### DATASET ENTRIES
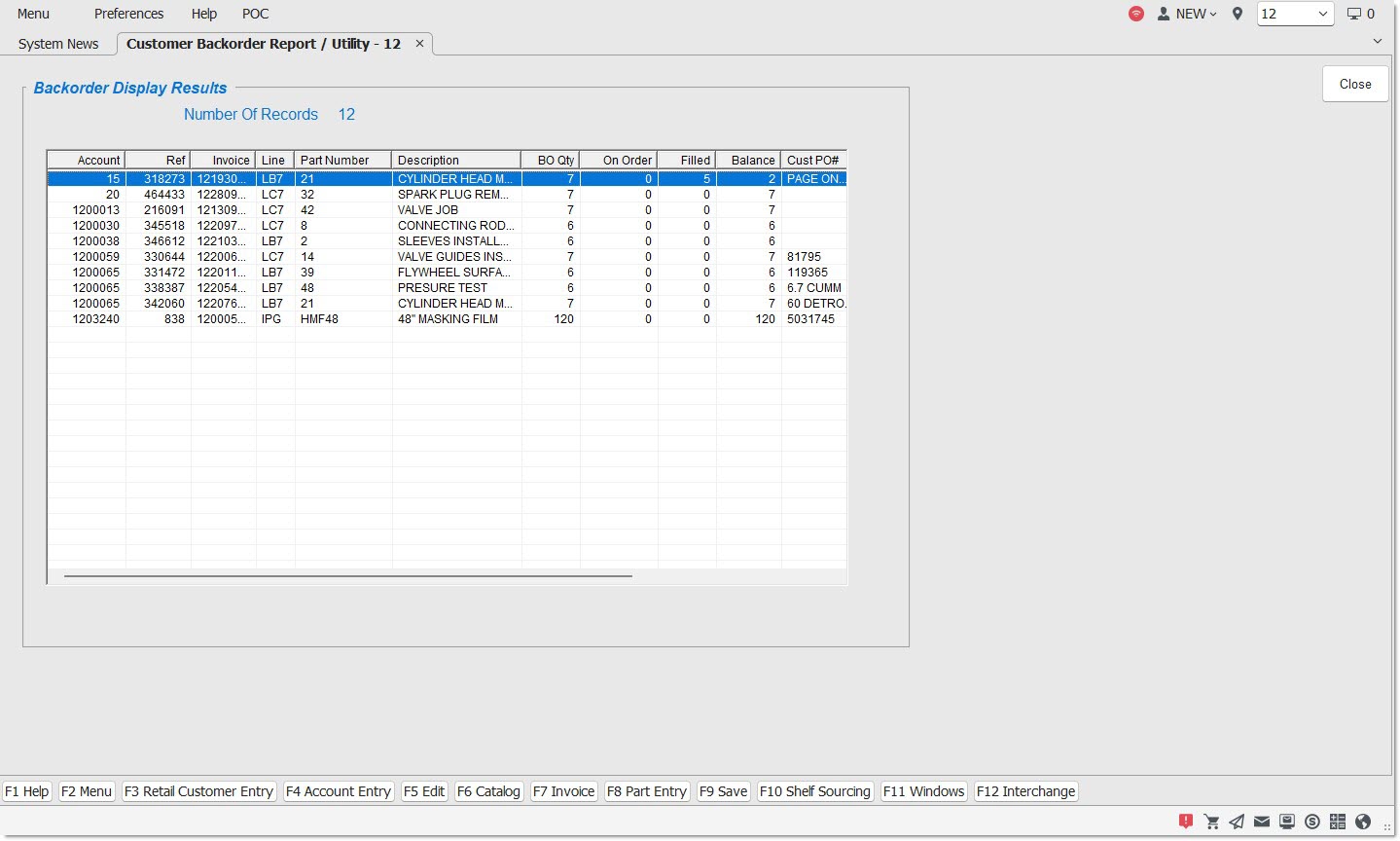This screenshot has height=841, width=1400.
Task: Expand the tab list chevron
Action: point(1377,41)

* * *

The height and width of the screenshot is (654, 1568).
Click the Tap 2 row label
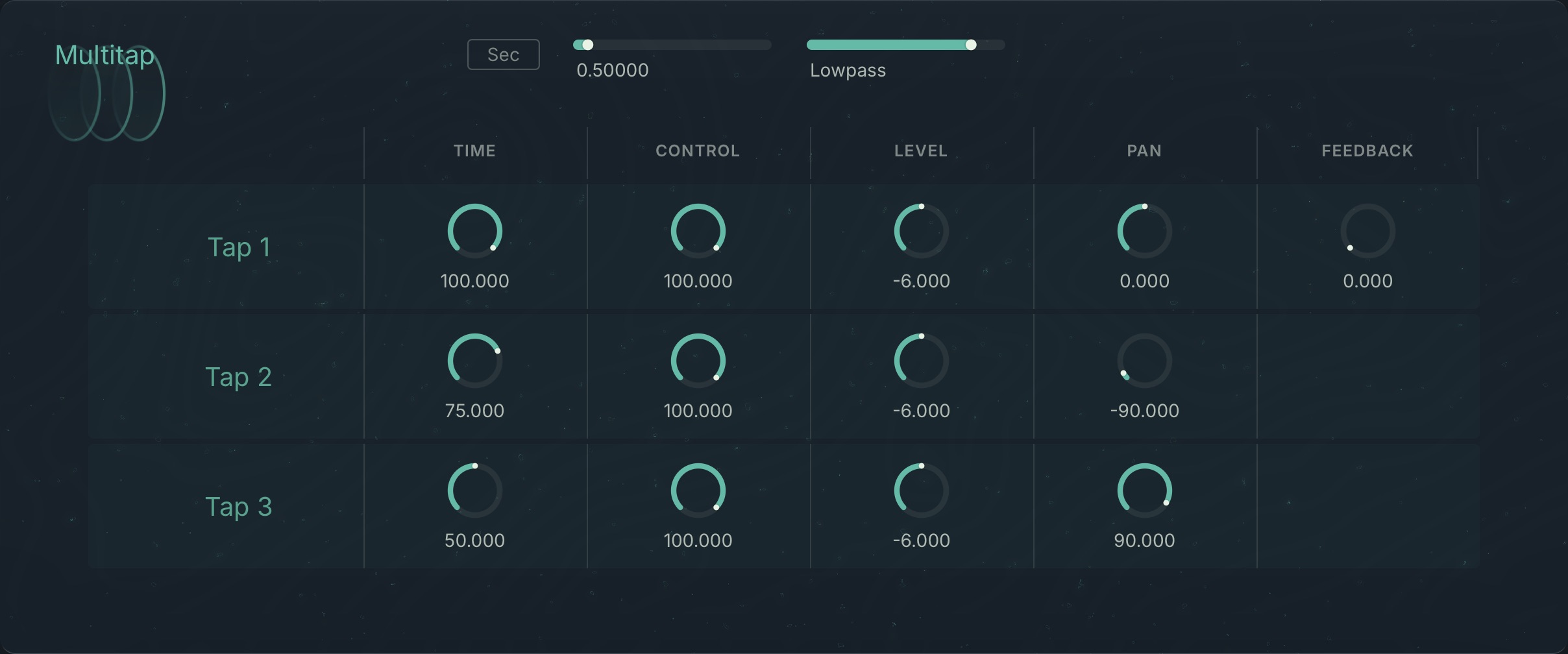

### EXERCISE PROMPT
Can you echo the lines word for word, beginning at the line that contains "The height and" and stopping after the line that contains "Click the Tap 2 row label"?

### ANSWER FOR THIS EXERCISE
The height and width of the screenshot is (654, 1568).
Click the Tap 2 row label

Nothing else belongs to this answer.